Air Canada pourrait devoir verser plus de 100 millions $ en indemnités aux travailleurs qui ont perdu leur emploi dans les centres de maintenance il y a plus de dix ans, affirment les avocats d’un recours collectif.
Une décision rendue en 2022 par la Cour supérieure du Québec a jugé que la compagnie aérienne avait violé la loi fédérale en ne maintenant pas trois centres opérationnels lorsque Aveos Fleet Performance Inc. – l’entrepreneur qui les exploitait – s’est effondré en 2012.
Air Canada a déposé un appel, qui n’a pas encore été entendu.
Cette semaine, le juge a décidé d’une formule pour calculer les salaires perdus et autres dommages pour les 2 200 anciens employés des usines fermées d’Aveos, situées à Montréal, Winnipeg et Mississauga, en Ontario.
L’indemnisation dépassera probablement les 100 millions de dollars, soit au moins 45 400 $ par employé, a déclaré Elodie Drolet-French, avocate représentant les travailleurs.
Les ex-employés devront présenter des demandes individuelles. « Il y aura un processus clair », a déclaré Mme Drolet-French en entrevue. « Ce sera facile. »
L’indemnisation pourrait couvrir des dommages allant de la perte d’avantages à la « perte d’estime de soi », en passant par le stress et le divorce, selon un communiqué en français du cabinet d’avocats Trudel Johnston et Lesperance.
« Bien qu’il soit difficile à l’heure actuelle d’évaluer le montant total qu’Air Canada devra payer à la suite des réclamations des membres, les avocats du représentant estiment de façon prudente que ce montant dépasse largement les 100 millions de dollars », a déclaré Anne-Julie Asselinit, associée au cabinet.

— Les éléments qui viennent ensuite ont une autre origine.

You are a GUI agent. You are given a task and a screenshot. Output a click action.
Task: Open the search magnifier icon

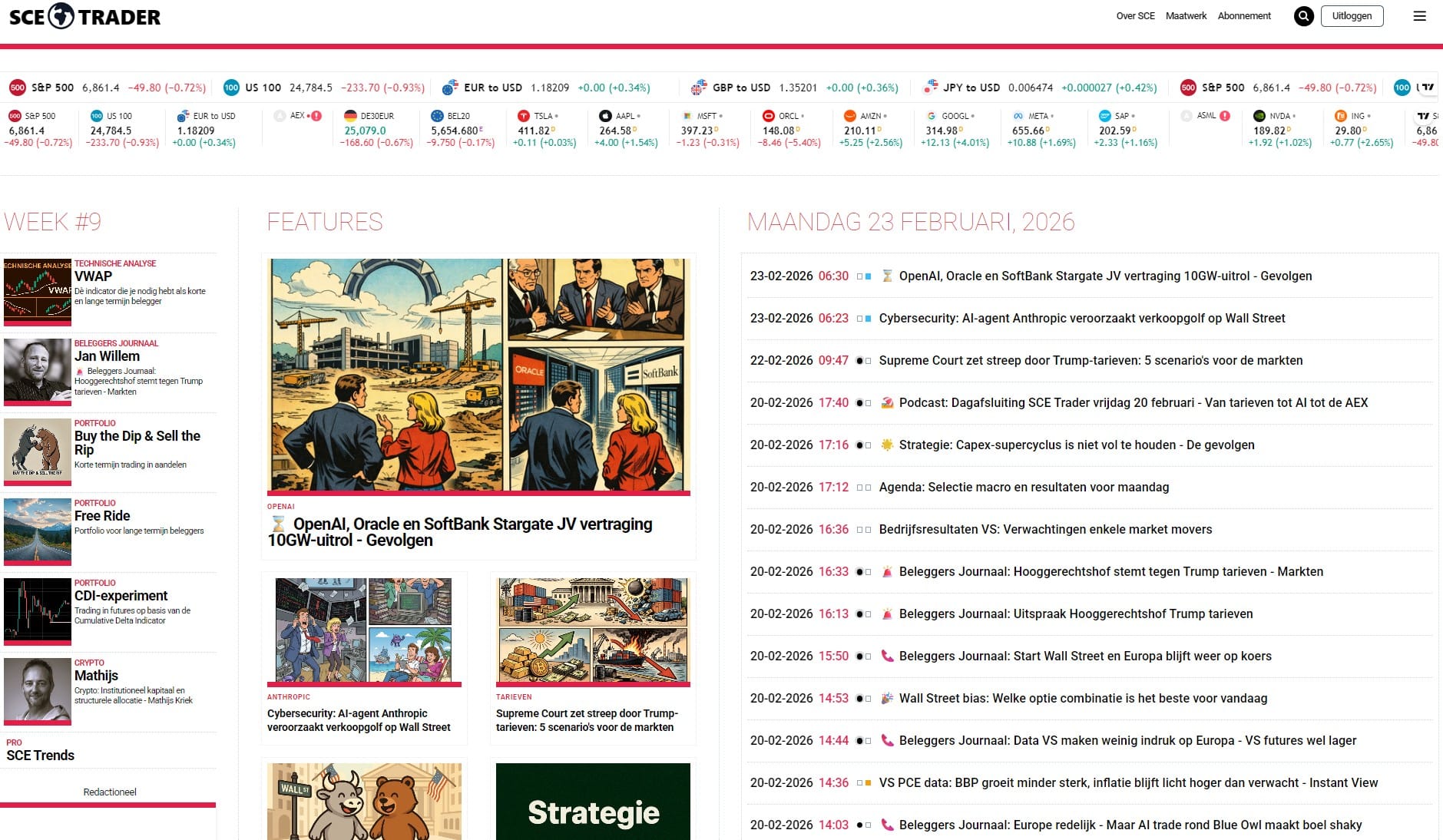(1303, 16)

Air Canada a souligné que la décision de lundi ne fait qu’établir une méthode de calcul et exige la preuve des pertes de la part des membres individuels.
«Elle reste totalement muette sur la quantification du montant total. Toute évaluation à ce stade relève donc de la pure spéculation», a déclaré le porte-parole Christophe Hennebelle dans un courriel.
Si l’appel de la compagnie aérienne contre le jugement initial réussit, la dernière décision de la juge Marie-Christine Hivon ne s’appliquera pas, a-t-il ajouté.
En cas d’échec, le coût potentiel pourrait toutefois aggraver les difficultés d’une entreprise confrontée à une baisse de la demande pour les voyages d’agrément, à une lente reprise post-pandémie pour les voyages d’affaires à marge plus élevée et à une concurrence croissante de la part de Porter Airlines en pleine expansion. Après deux ans de boom industriel, Air Canada a perdu 81 millions de dollars au premier trimestre et le cours de son action a chuté de 31 % au cours des 12 derniers mois.
Aveos a assuré l’entretien et la réparation de cellules, de moteurs et d’autres composants d’avions pendant des décennies. Fondée en 1937 sous le nom d’Air Canada Technical Services, l’entreprise a été séparée de la plus grande compagnie aérienne du pays en 2007 avant de se placer sous la protection de ses créanciers en mars 2012. Elle a licencié quelque 2 600 employés et a fermé ses portes à Montréal, où travaillait la majorité de son personnel.
En vertu de la Loi sur la participation publique au capital d’Air Canada, le transporteur avait l’obligation d’entretenir ses centres de Montréal, Winnipeg et Mississauga, une tâche qu’il avait confiée à Aveos. Le gouvernement fédéral a modifié la loi en juin 2016 pour assouplir cette obligation.
Le tribunal a déclaré que la sous-traitance ne libérait pas Air Canada de ses obligations légales lorsque le sous-traitant a fermé ses portes. La modification de la loi n’était pas rétroactive, a déclaré le juge, contrairement à ce que prétendait la compagnie.